Set-top monitors to track when viewers
leave—and when Tivo users fast-forward
New York, NY – Beginning this November, Nielsen Media Research will track how many viewers are watching television commercials for the first time across the United States.
Many broadcasters and advertisers alike are buzzing about the potential for a fall in the cost of television ad time. According to the Wall Street Journal, industry observers project significant ratings drops to appear during ad breaks, hastening the shift of media funds toward new media.
"If I was a buyer, I would be taking the stance of, 'Quite frankly, what you said you were delivering, you weren't,'" ad buyer Bruce Goerlich said. Goerlich, executive vice president at ZenithOptimedia, told the Journal that he expects prices to go down.
The new ratings process will reportedly calculate the average number of viewers for the total number of national commercial minutes airing during a program. The procedure will not measure individual spots or time slots.
Using 10,000 set-top monitors currently in use within domestic households, Nielsen will check what viewers are watching several times per minute. The units are able to detect channel changes and fast-forwarding through commercial breaks via digital video recorders.
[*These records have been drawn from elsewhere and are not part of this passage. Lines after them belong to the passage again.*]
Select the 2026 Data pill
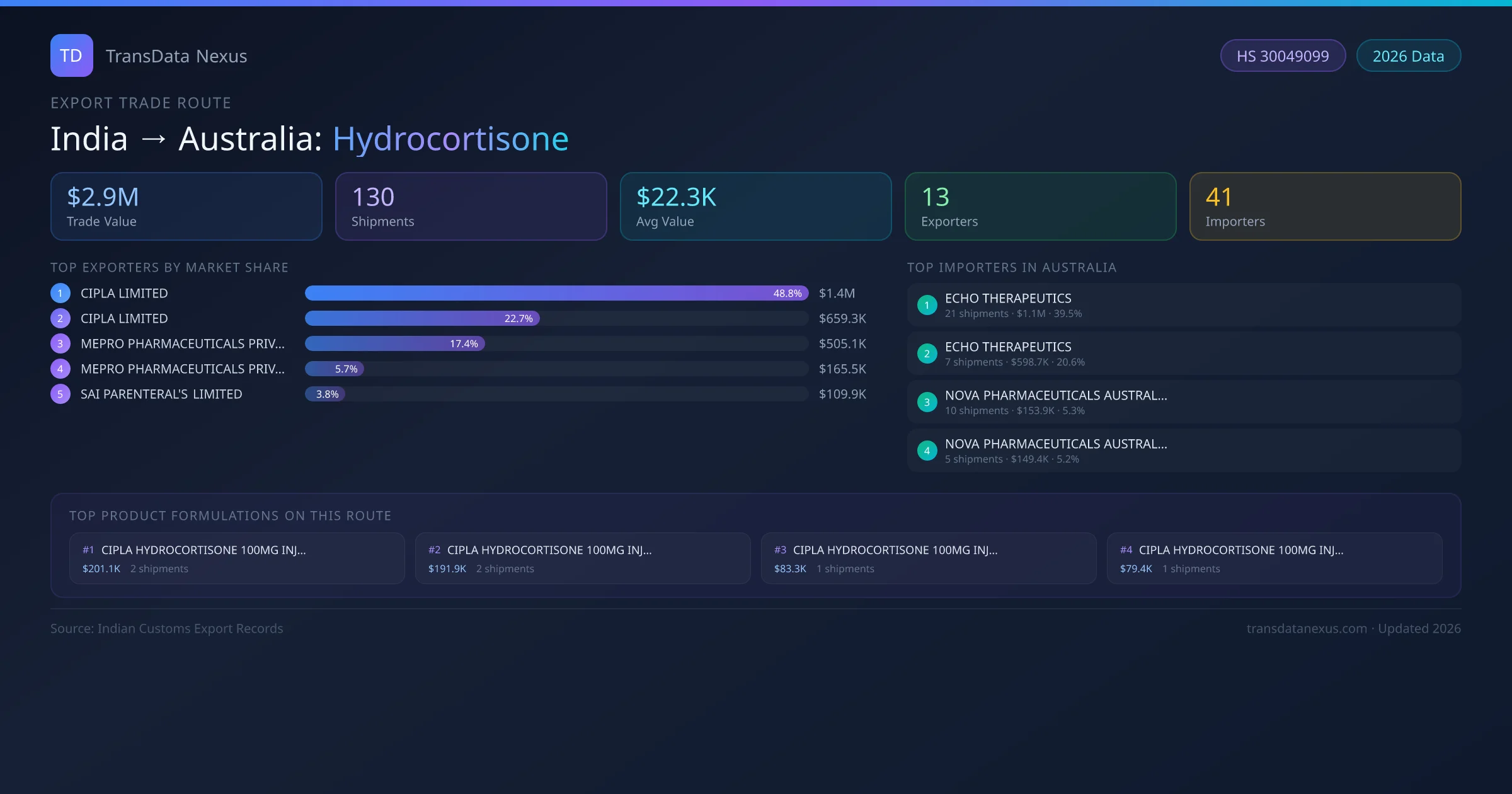(x=1408, y=56)
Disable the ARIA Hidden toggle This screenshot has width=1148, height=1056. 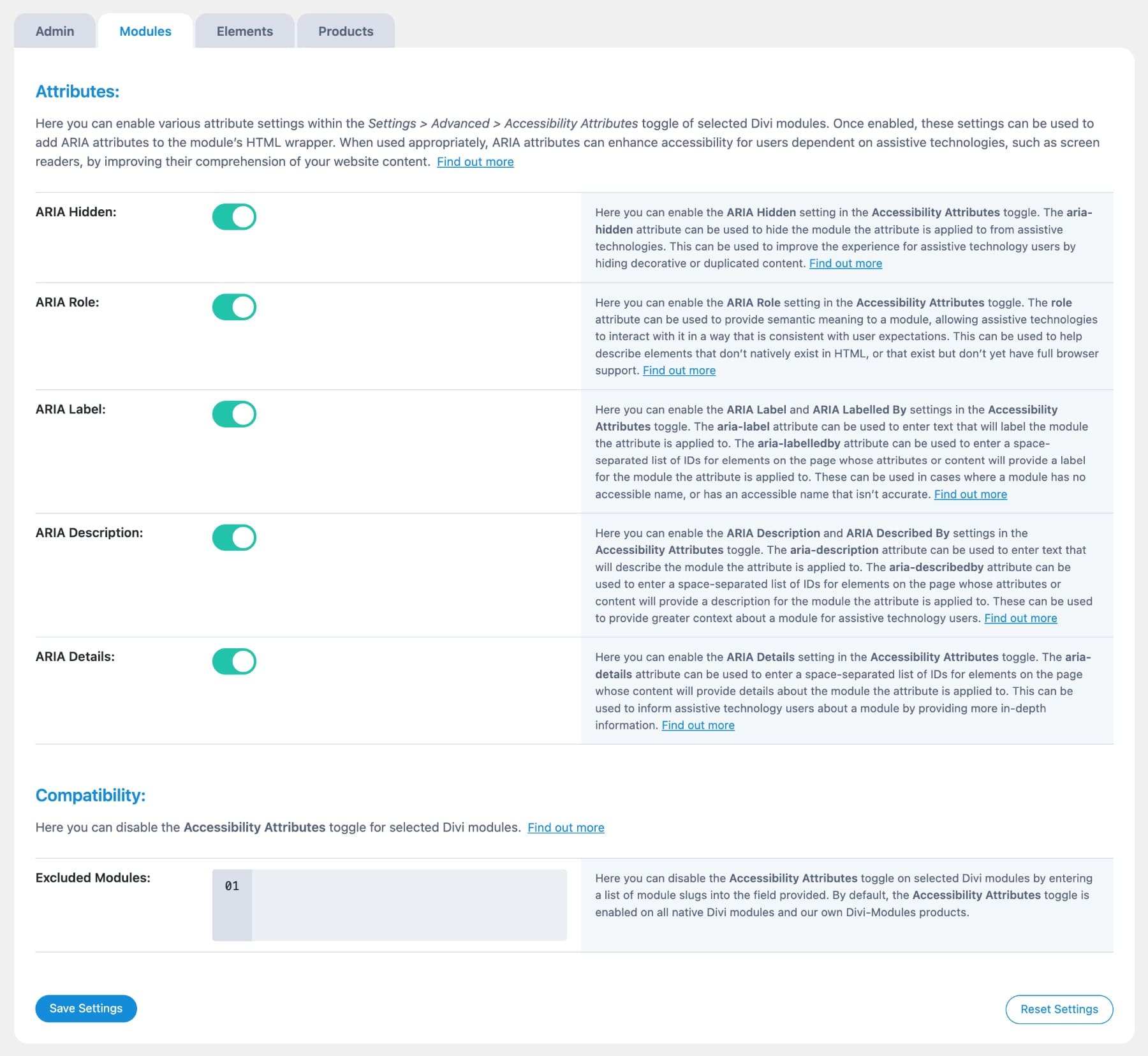[234, 216]
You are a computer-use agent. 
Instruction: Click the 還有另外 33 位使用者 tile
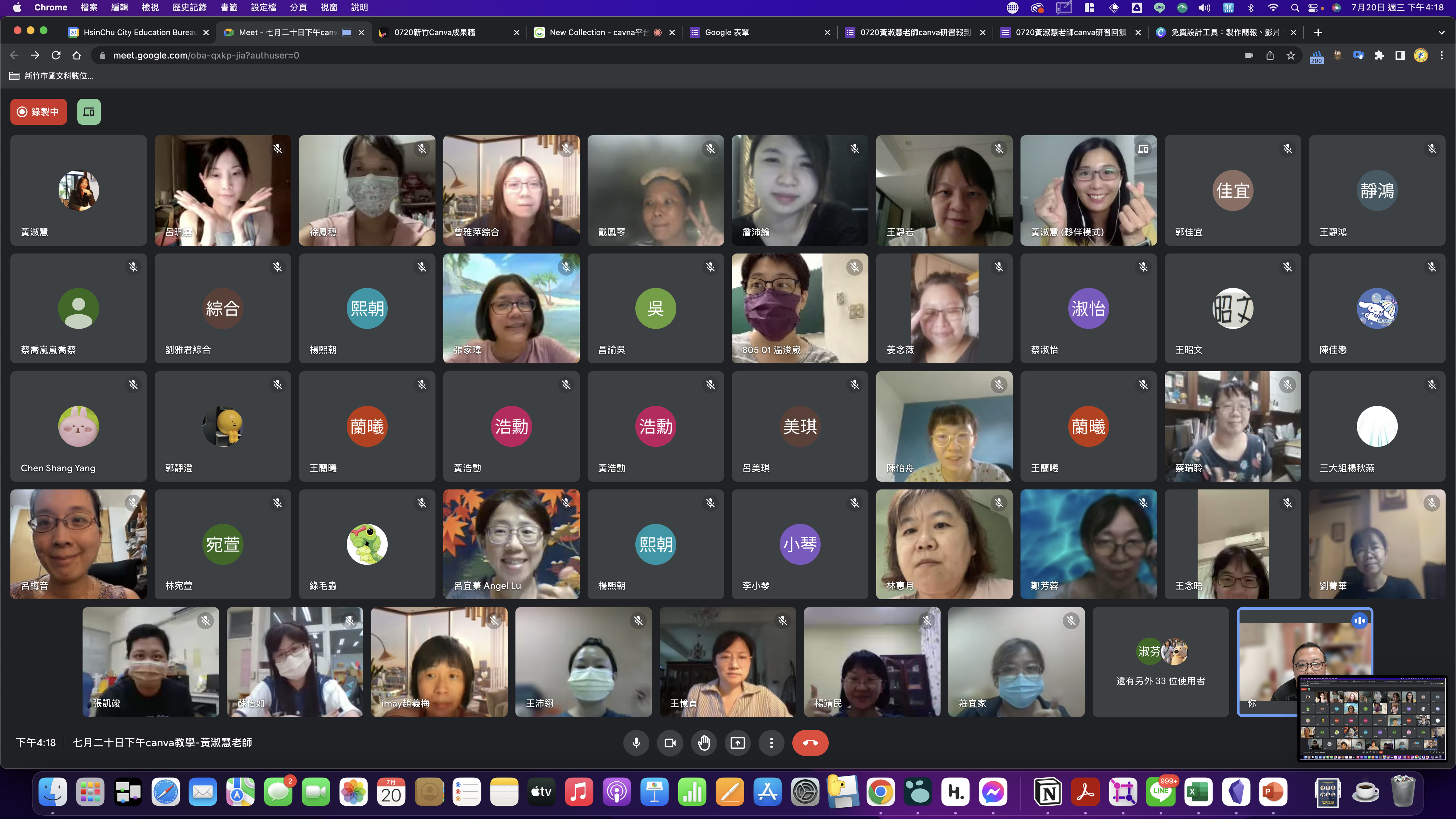click(x=1160, y=662)
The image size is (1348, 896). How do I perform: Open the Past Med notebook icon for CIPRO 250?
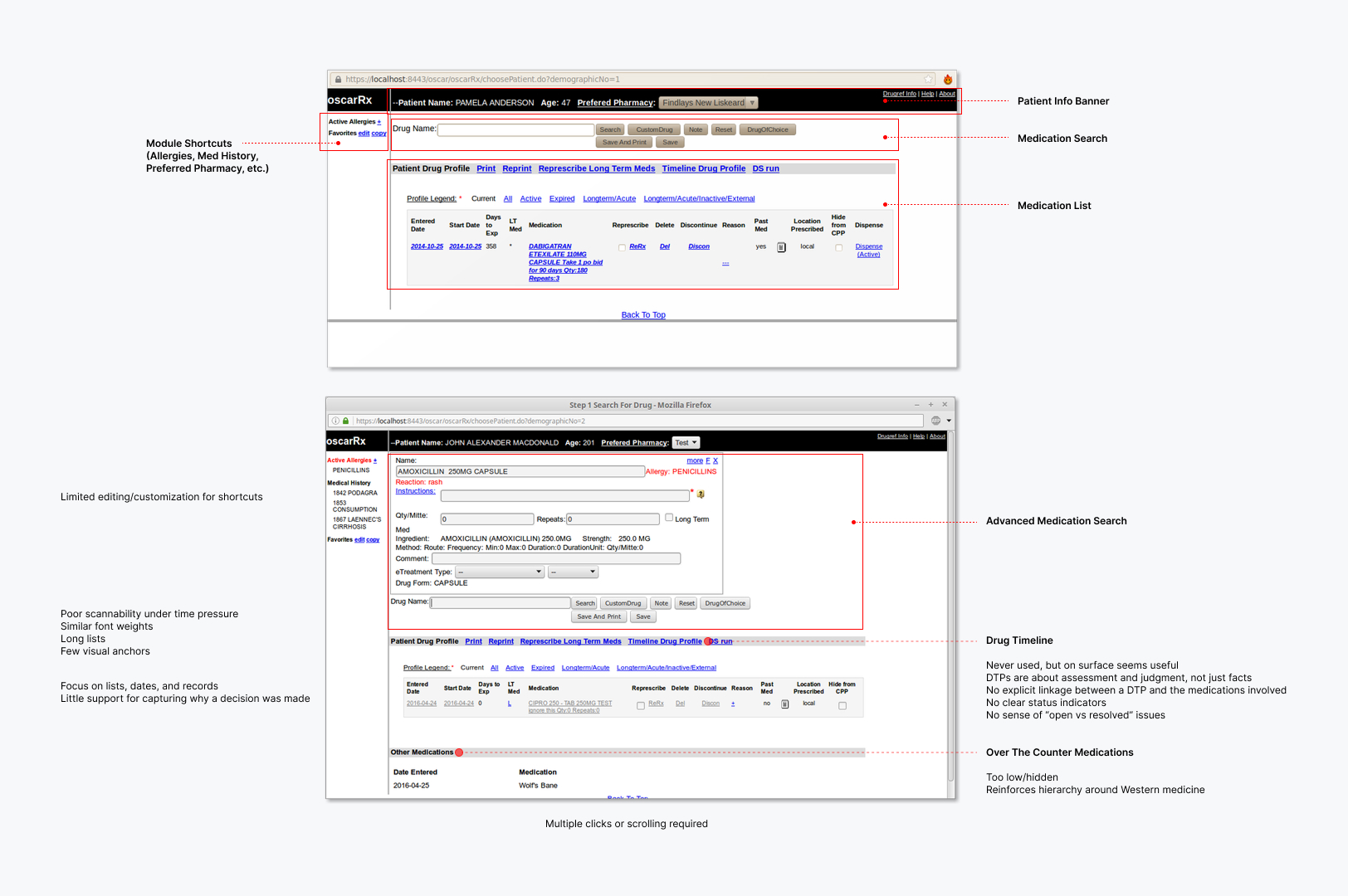point(784,704)
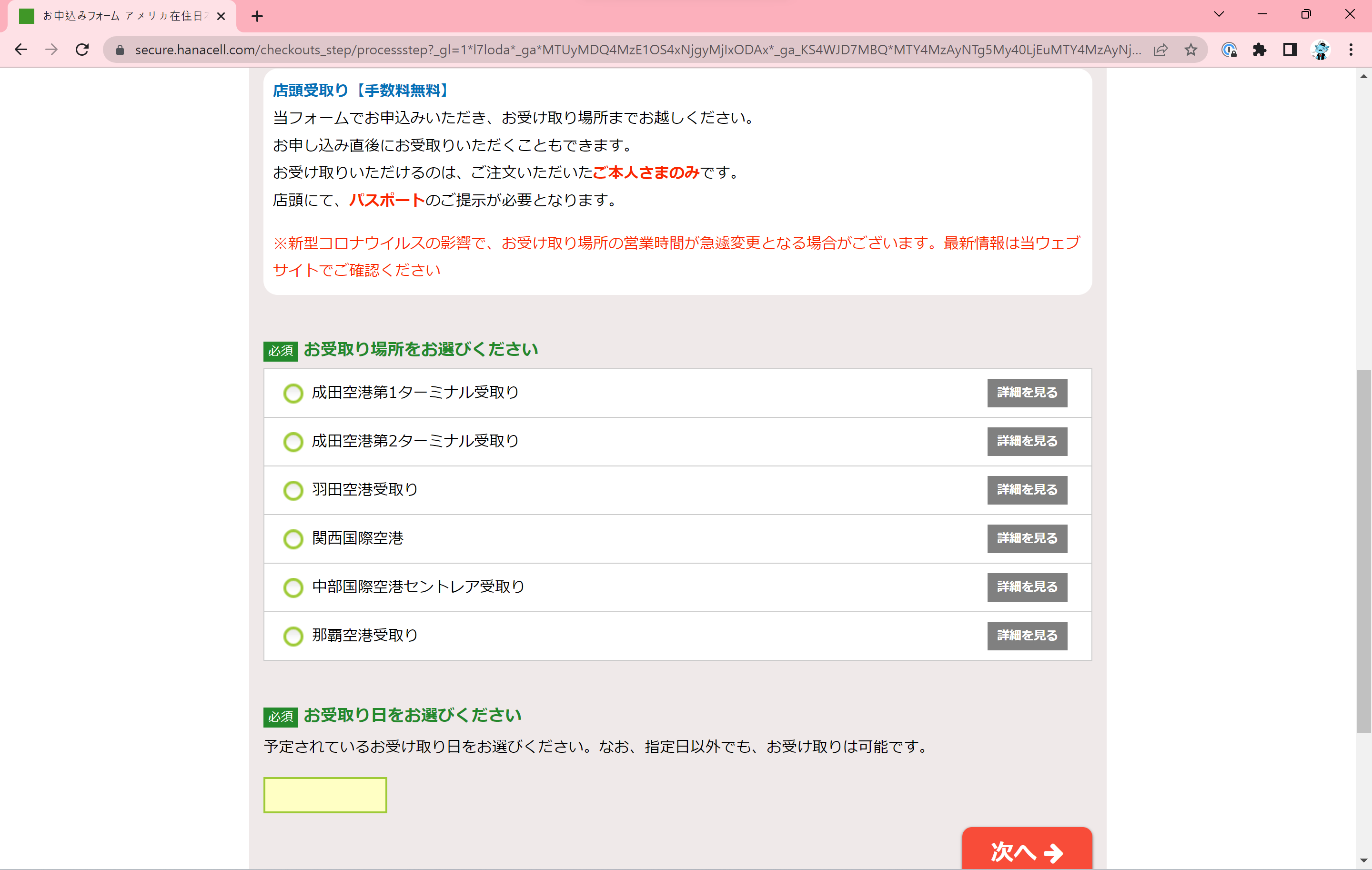
Task: Open the Chrome profile avatar
Action: pyautogui.click(x=1320, y=50)
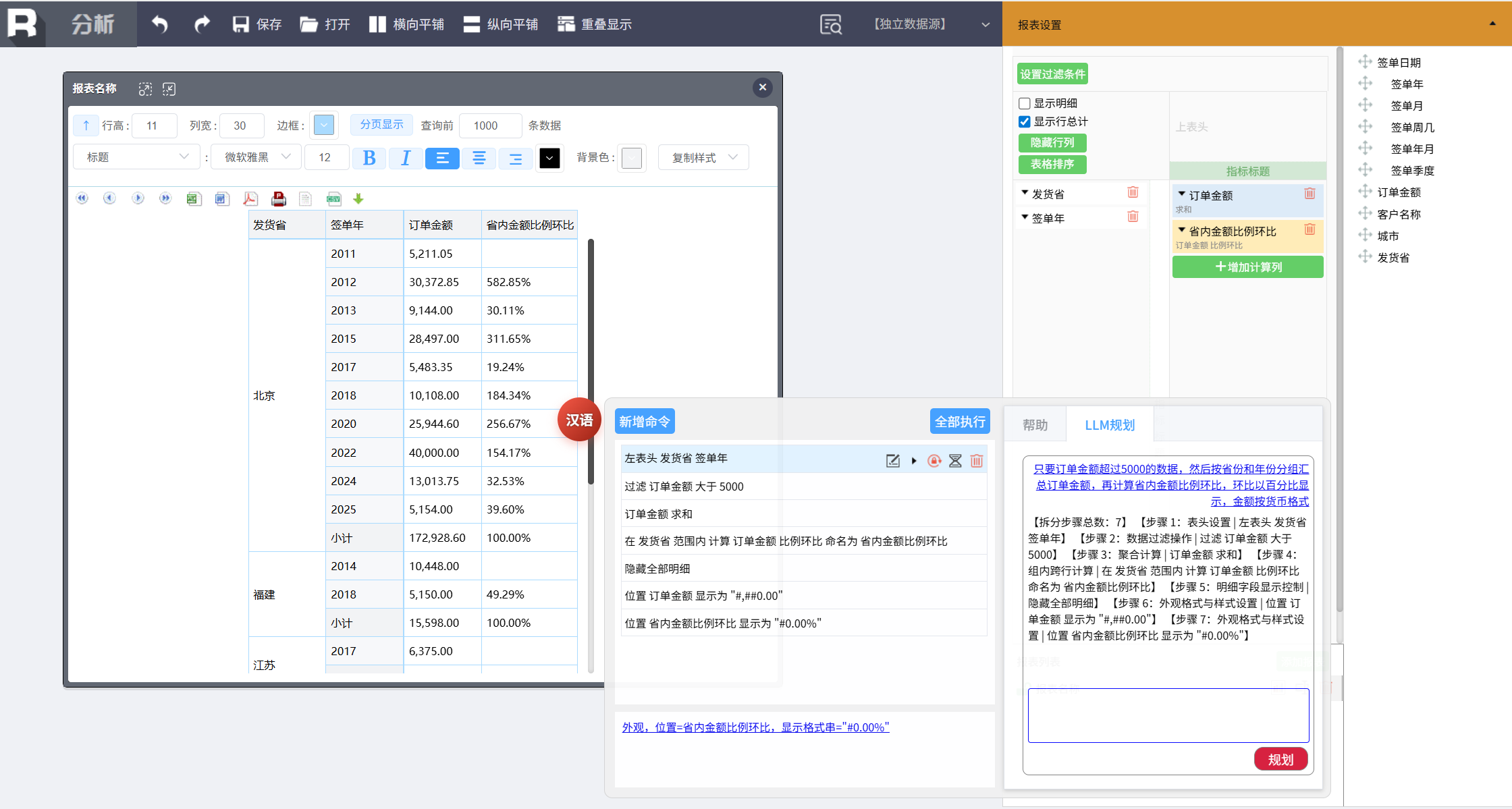The height and width of the screenshot is (809, 1512).
Task: Go to the first page arrow
Action: tap(82, 198)
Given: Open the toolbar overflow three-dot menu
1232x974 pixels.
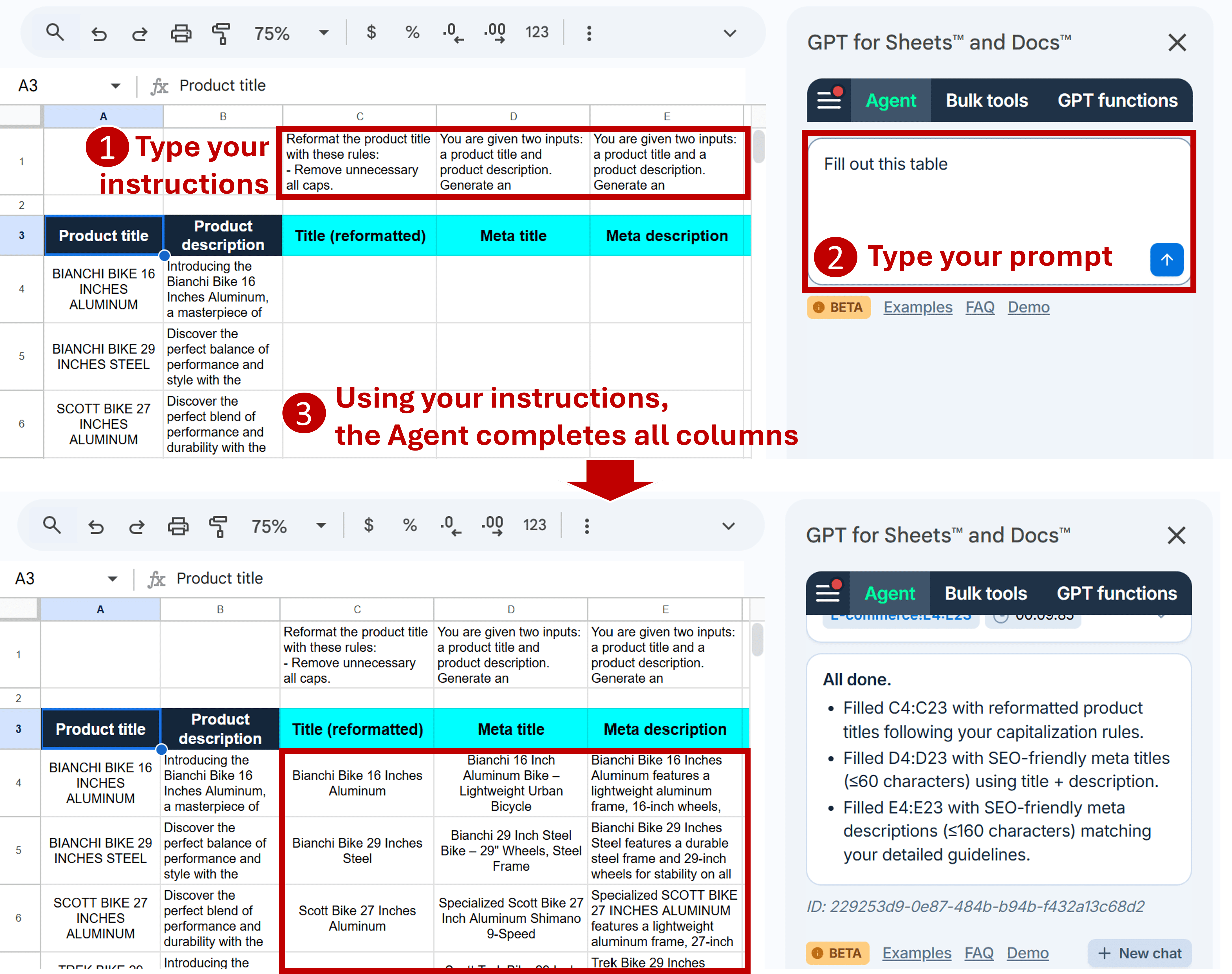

When viewers leave the room in which their monitored television sits altogether to go to the kitchen or elsewhere, Nielsen has provided a separate monitor for recording absences. The research company maintains that over 90 percent of its panel of viewers follow through with this procedure, according to a company spokesperson.
In spite of the new viewer information and issues to be revealed—such as exactly how many people really are blazing past commercials with TiVos—some television executives, such as NBC-U Television Group chief Jeff Zucker, do not expect much downward pressure on ad revenue.
"The bottom line," Zucker said, "is that there is still no better way to reach a mass audience."